-- Seção de texto --
□ □ □ □ □ □ □
A influenciadora digital Bielo PereiraDivulgação
Publicado 29/11/2021 09:00
Formada em Turismo e Lazer, Bielo Pereira trabalhava em uma agência até 2016, quando entrou em um processo depressivo e usou o momento para refletir sobre o que queria para si. Decidiu se aventurar pelo universo da internet, e o primeiro passo foi focar na mensagem que tinha a transmitir — e para quem. Vinda da periferia e identificada como uma pessoa não binária, ela investiu no nicho LGBTQIA+, mas diz que seu ponto de partida é a luta contra a gordofobia. Bielo estará na Bienal do Livro, na mesa "Política é pop", no dia 8 de dezembro. Com 206 mil seguidores no Instagram, ela atualmente presta consultoria sobre diversidade no ambiente corporativo.
O Dia: Na Bienal do Livro, você vai participar da mesa Política é Pop. É pop mesmo? Por quê?
□ □ □ □ □ □ □
-- Dados brutos --
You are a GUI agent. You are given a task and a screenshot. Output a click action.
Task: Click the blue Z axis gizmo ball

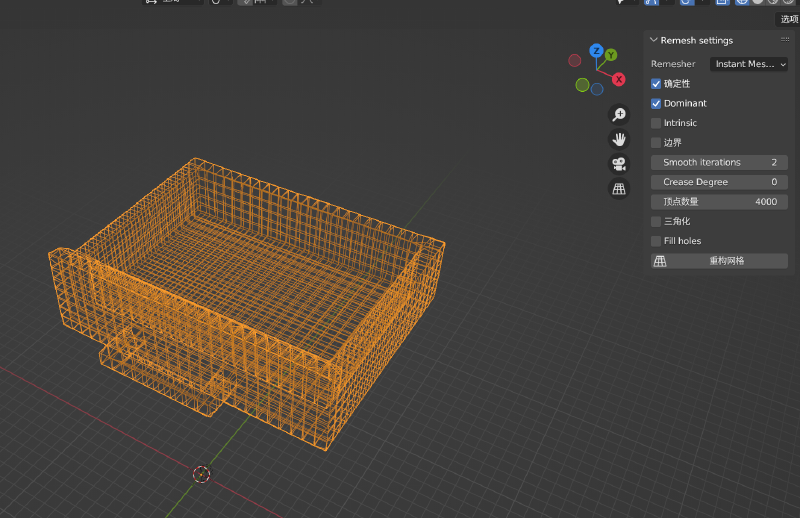pos(596,51)
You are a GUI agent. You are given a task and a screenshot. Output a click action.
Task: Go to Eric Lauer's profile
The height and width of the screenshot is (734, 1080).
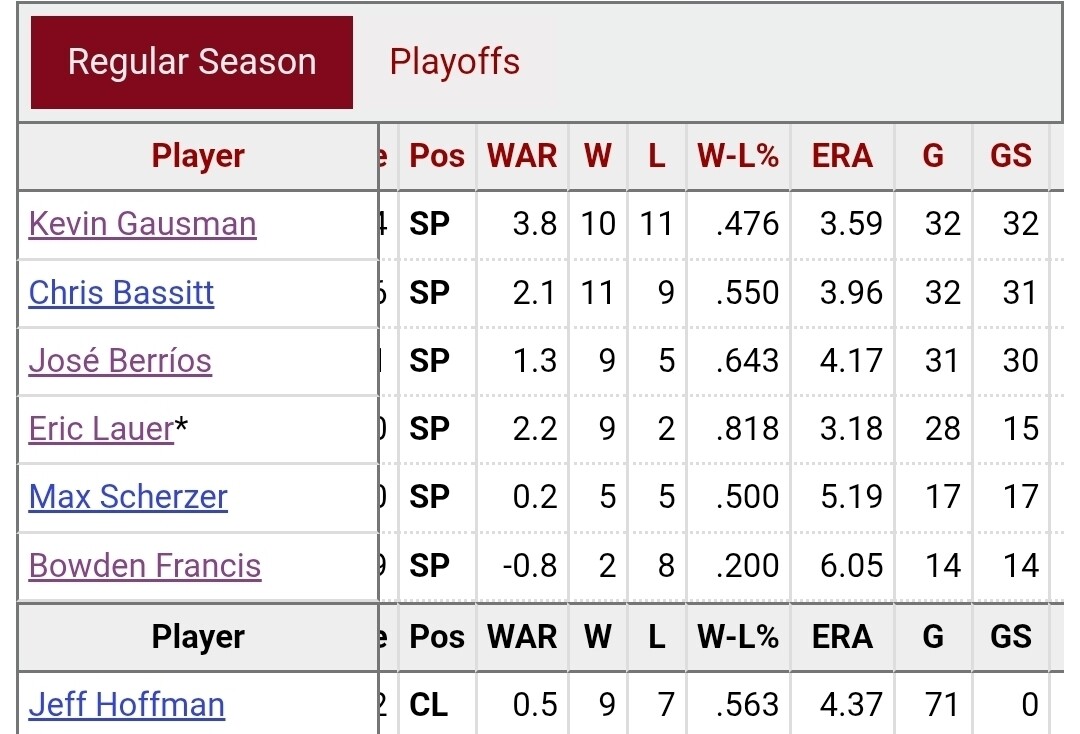101,429
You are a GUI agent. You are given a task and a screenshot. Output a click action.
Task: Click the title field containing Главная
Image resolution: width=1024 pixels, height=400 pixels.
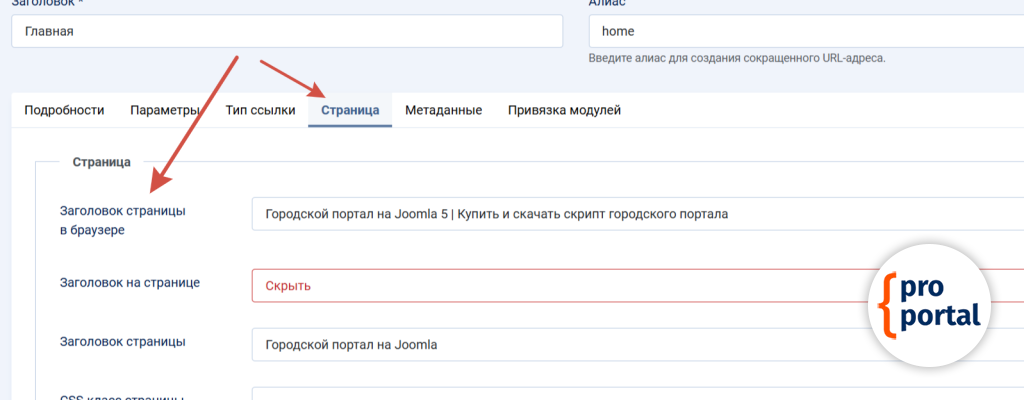[287, 31]
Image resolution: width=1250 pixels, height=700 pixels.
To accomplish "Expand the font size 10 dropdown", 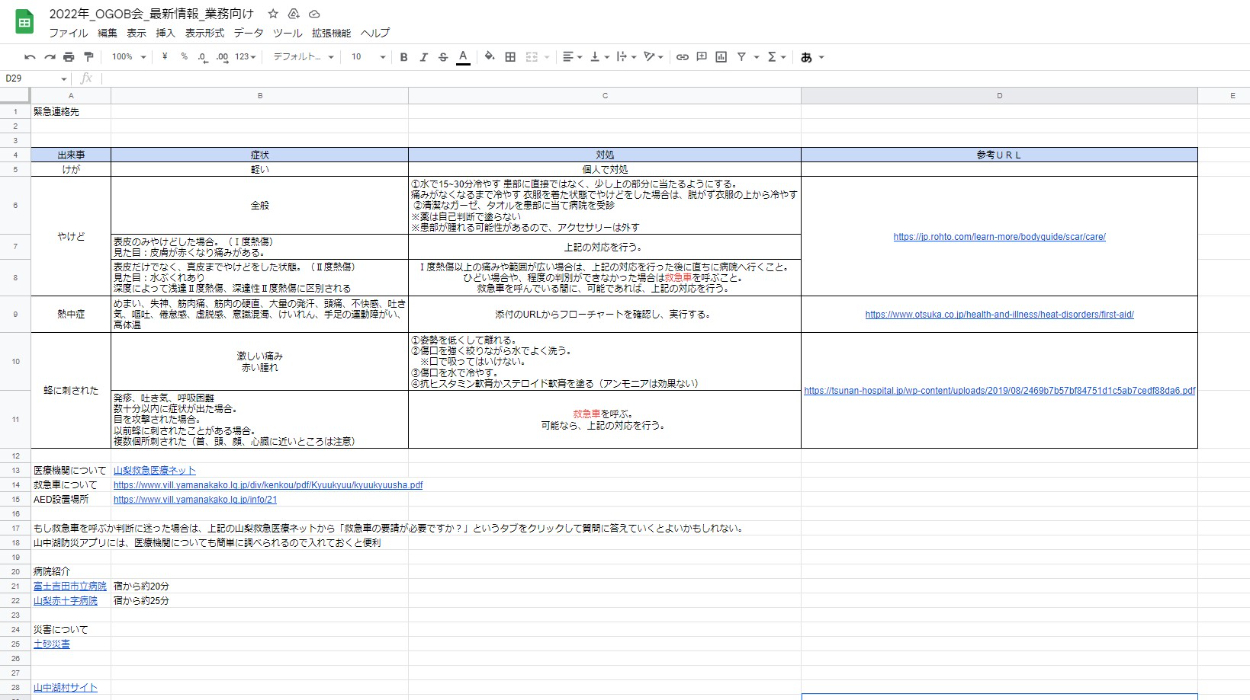I will click(368, 57).
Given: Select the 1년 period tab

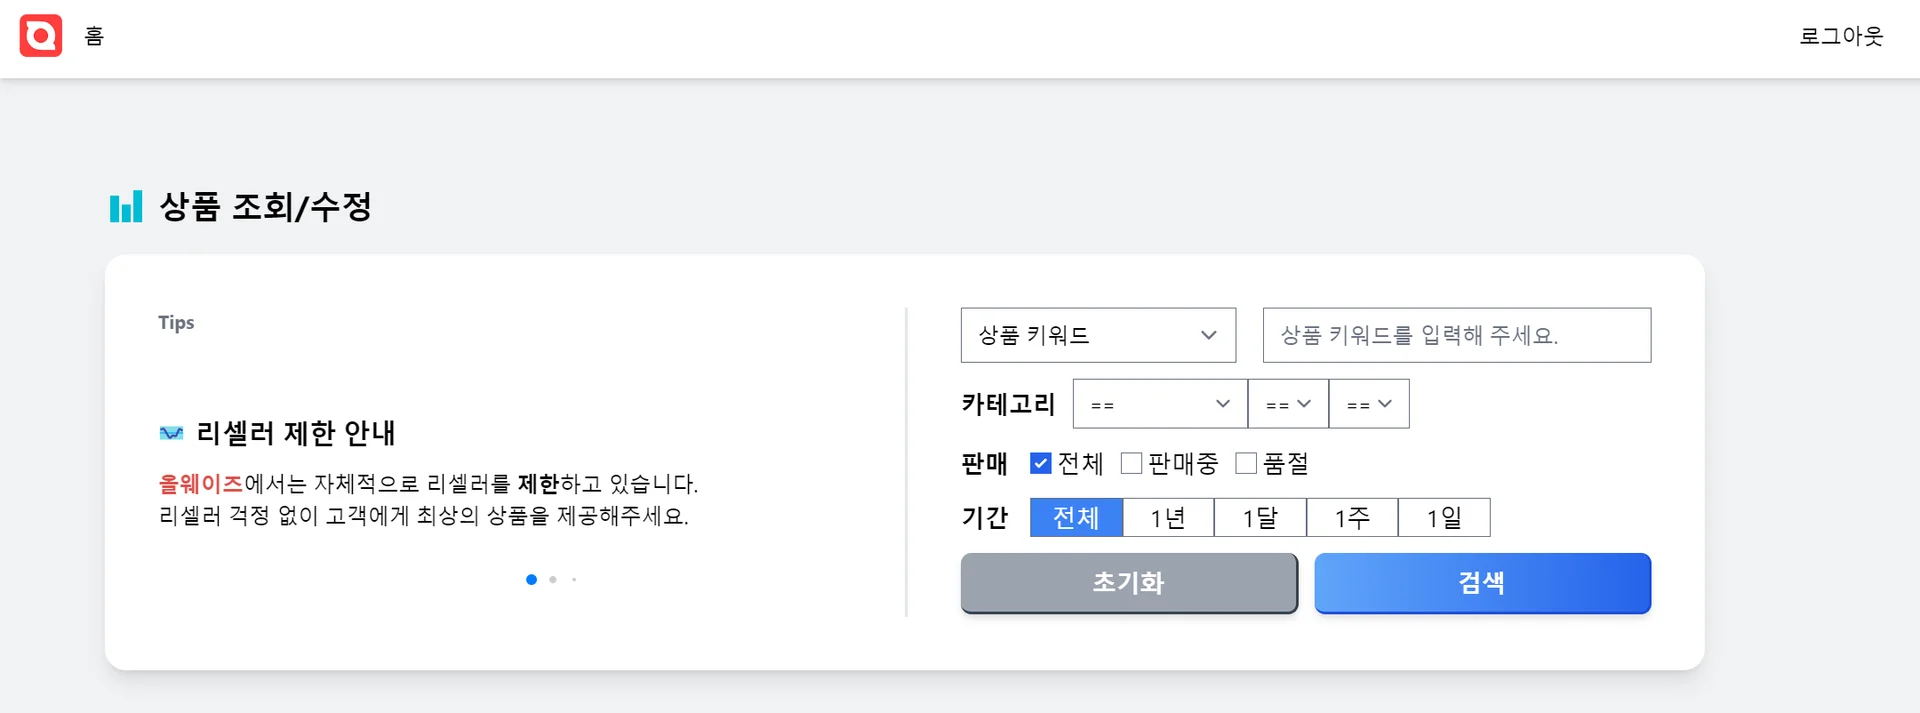Looking at the screenshot, I should coord(1167,517).
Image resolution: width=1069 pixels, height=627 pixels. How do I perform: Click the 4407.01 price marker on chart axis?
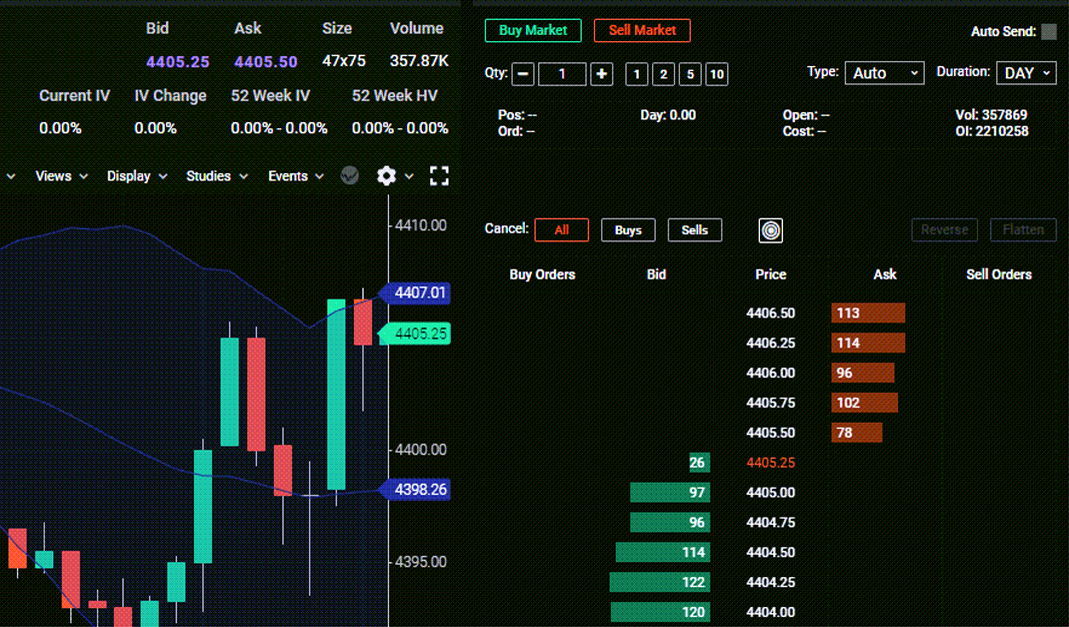420,293
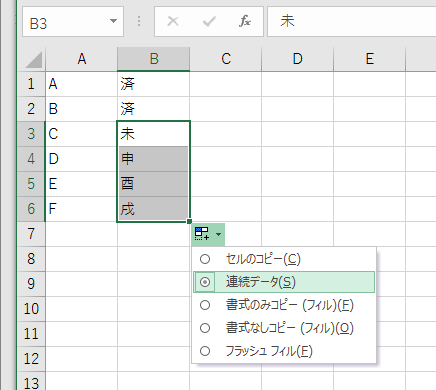
Task: Click the Insert Function fx icon
Action: (245, 21)
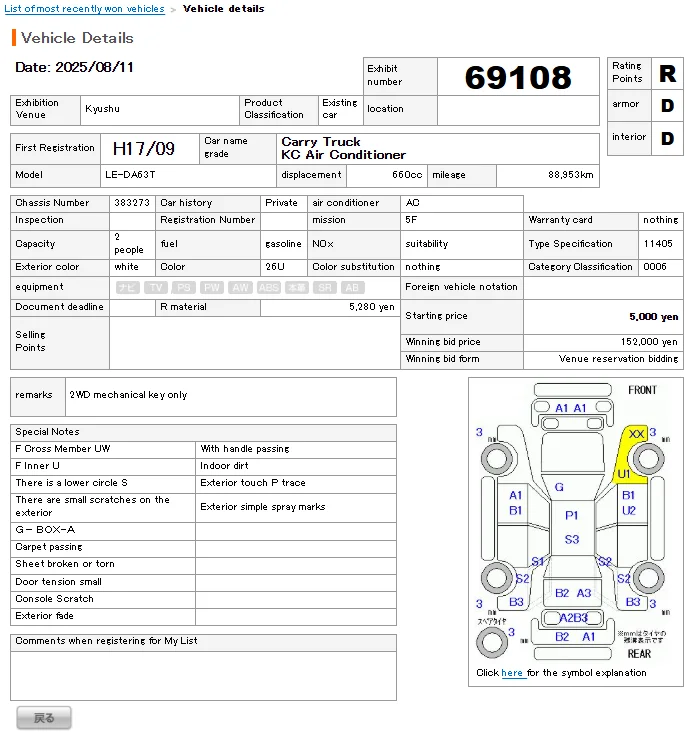This screenshot has height=744, width=685.
Task: Click the ナビ navigation equipment icon
Action: [127, 287]
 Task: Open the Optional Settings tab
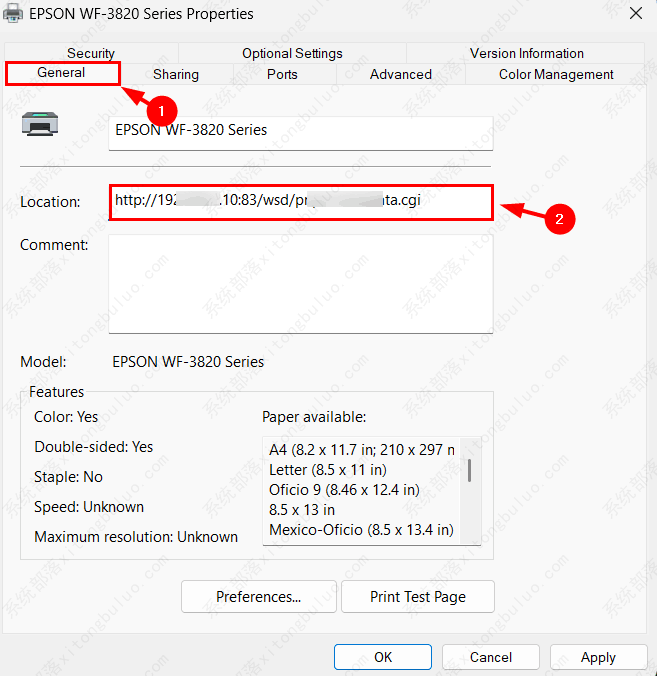pyautogui.click(x=292, y=53)
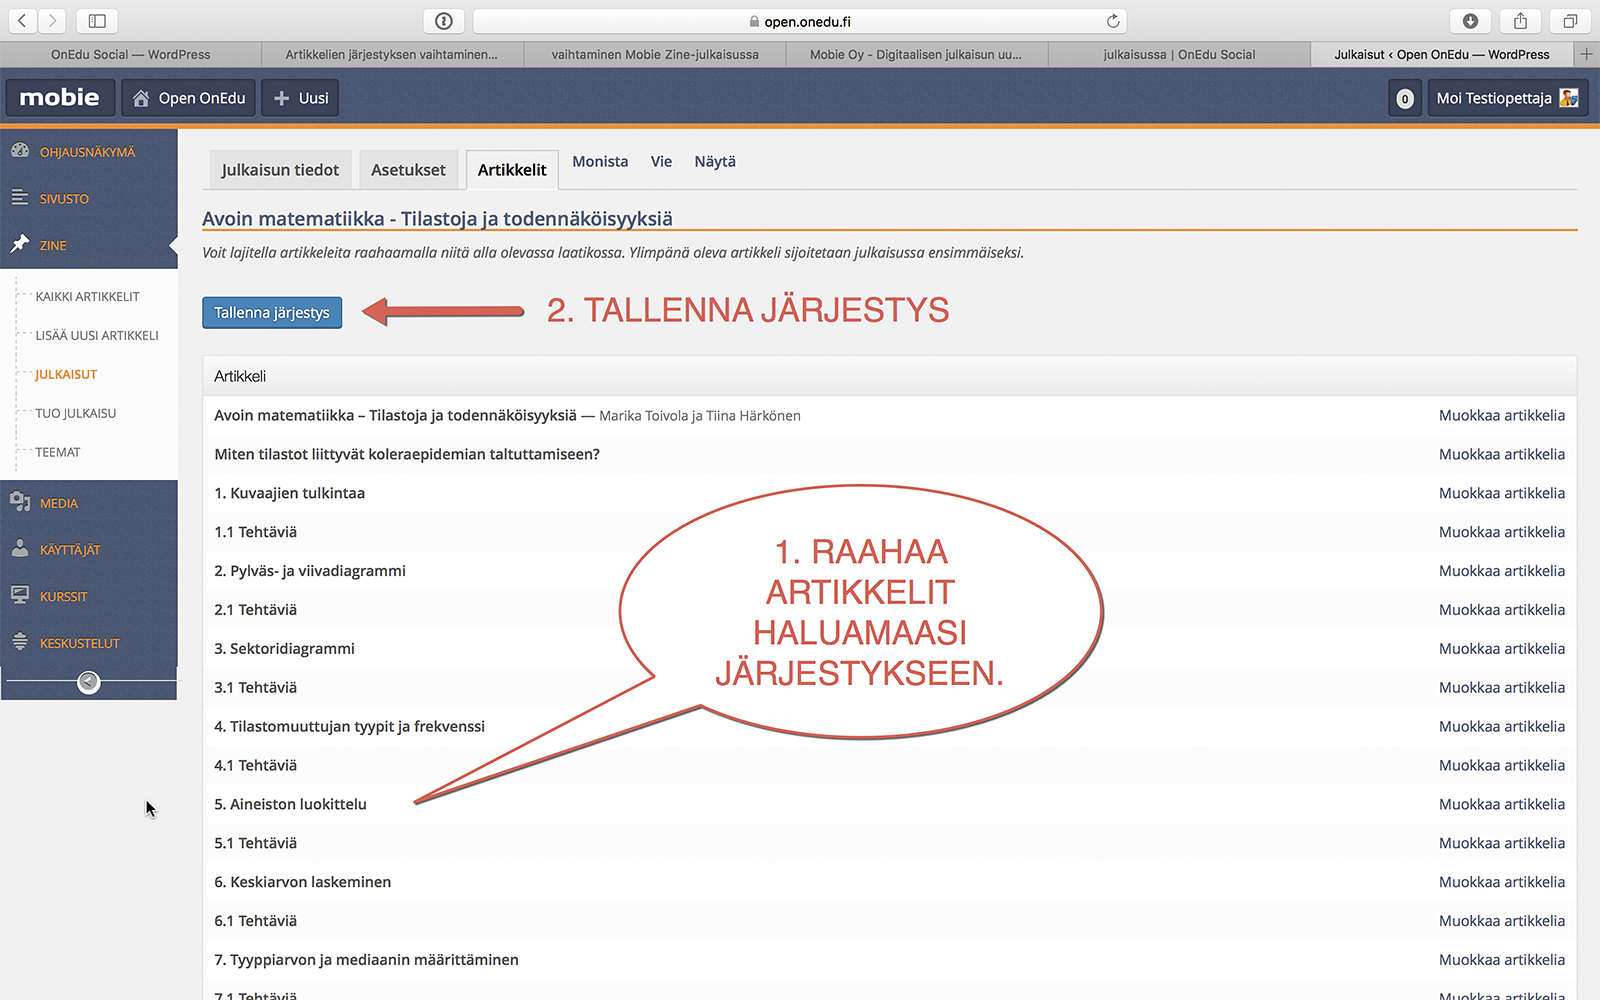The height and width of the screenshot is (1000, 1600).
Task: Select the 5. Aineiston luokittelu article row
Action: 291,804
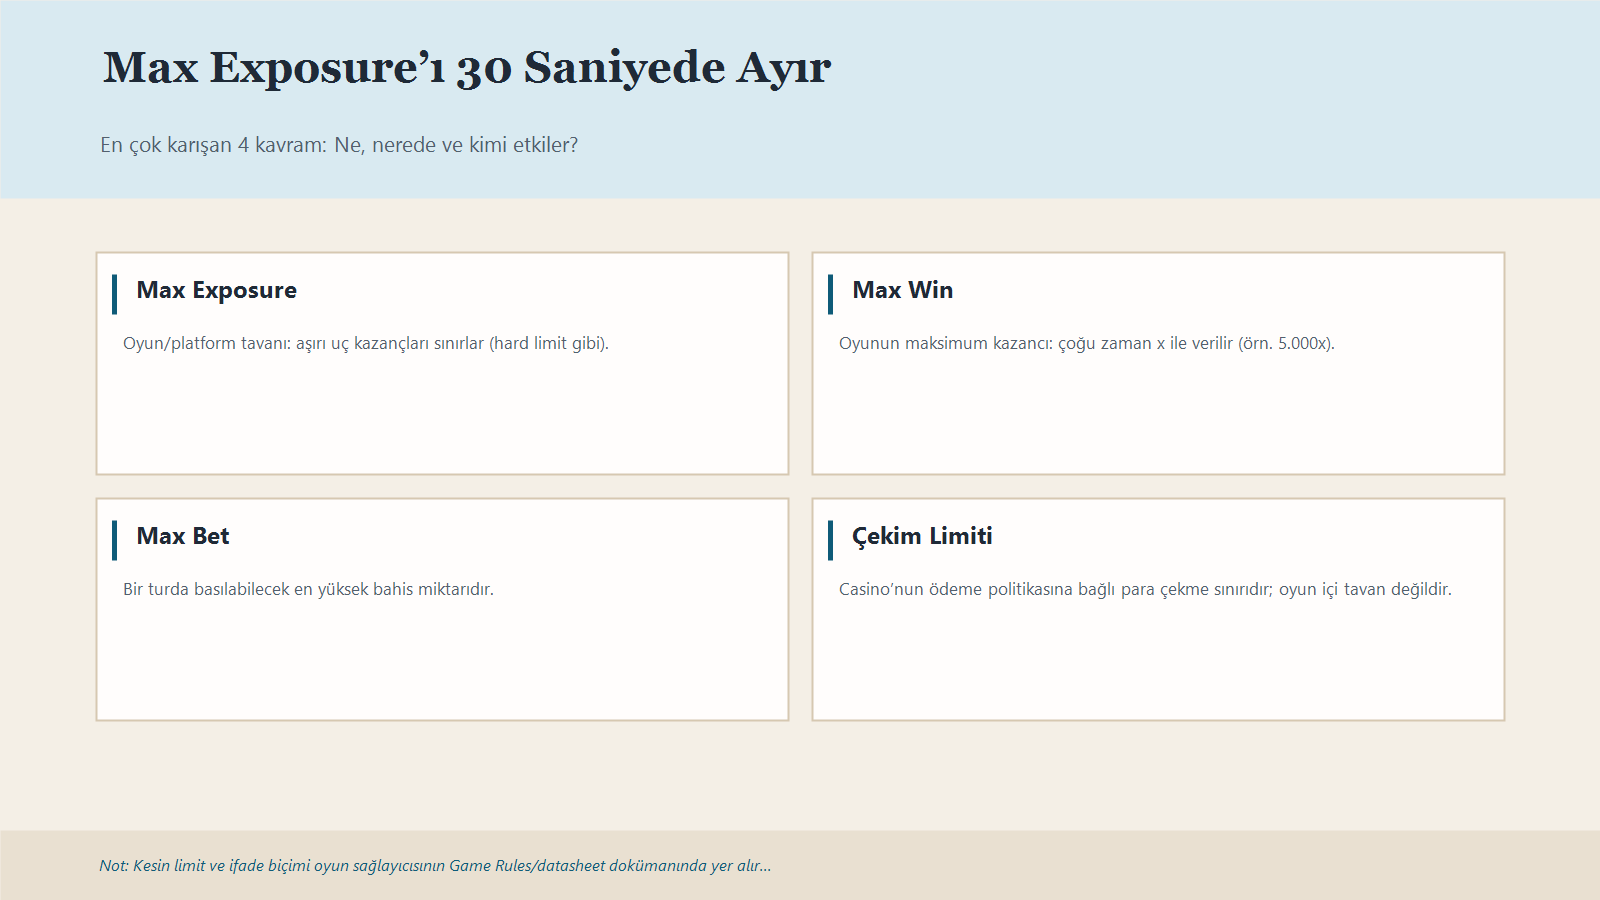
□ □ □ □ □ □ □
-- Lista de atividades --
a) Altere o trecho do texto sobre Bielo Pereira que começa com as palavras "A influenciadora digital" e termina em "no ambiente corporativo.", substituindo "agência" por "empresa".
b) Prossiga com o texto sobre Bielo Pereira a partir do ponto em que ele se encerra.
As entradas não têm relação com o texto sobre Bielo Pereira.

-- Respostas por item --
a)
A influenciadora digital Bielo PereiraDivulgação
Publicado 29/11/2021 09:00
Formada em Turismo e Lazer, Bielo Pereira trabalhava em uma empresa até 2016, quando entrou em um processo depressivo e usou o momento para refletir sobre o que queria para si. Decidiu se aventurar pelo universo da internet, e o primeiro passo foi focar na mensagem que tinha a transmitir — e para quem. Vinda da periferia e identificada como uma pessoa não binária, ela investiu no nicho LGBTQIA+, mas diz que seu ponto de partida é a luta contra a gordofobia. Bielo estará na Bienal do Livro, na mesa "Política é pop", no dia 8 de dezembro. Com 206 mil seguidores no Instagram, ela atualmente presta consultoria sobre diversidade no ambiente corporativo.

b)
Bielo: Acho que sim. Quando vemos a Anitta falando sobre o assunto, a discussão entrou na casa das pessoas. Acho que a pandemia também teve um papel importante nisso, pois tivemos muita clareza sobre o que um governo pode fazer ou não para ajudar as pessoas. A política é pop sim e é cada vez mais uma diva de sucesso.
O conteúdo que você produz não é partidário — mas nem por isso deixa de ser político. Como você vê essa diferença?
Quando as pessoas olham para mim, uma pessoa gorda, com vivência de periferia e trans, imediatamente já têm julgamentos. Estar plena e vivendo bem é um ato político, assim como o fato de existir em espaços que não seriam para pessoas como eu. O partido é a forma como você escolhe usar essa política frente a um grupo. Não sou partidária, mas faço política quando as pessoas me olham e pensam que eu não deveria estar lá.
Estar fora dos padrões é um posicionamento político?
Com certeza. Quando os corpos e vivências diferentes, à margem da sociedade, são considerados "errados", você tem mais poder sobre a manada. É bem mais fácil controlar as pessoas dentro de insatisfações do que num estado de felicidade, porque, dando o mínimo, você já é visto como um "salvador da pátria".
Fala-se em racismo dos algoritmos. Você sente diferença na entrega do seu conteúdo?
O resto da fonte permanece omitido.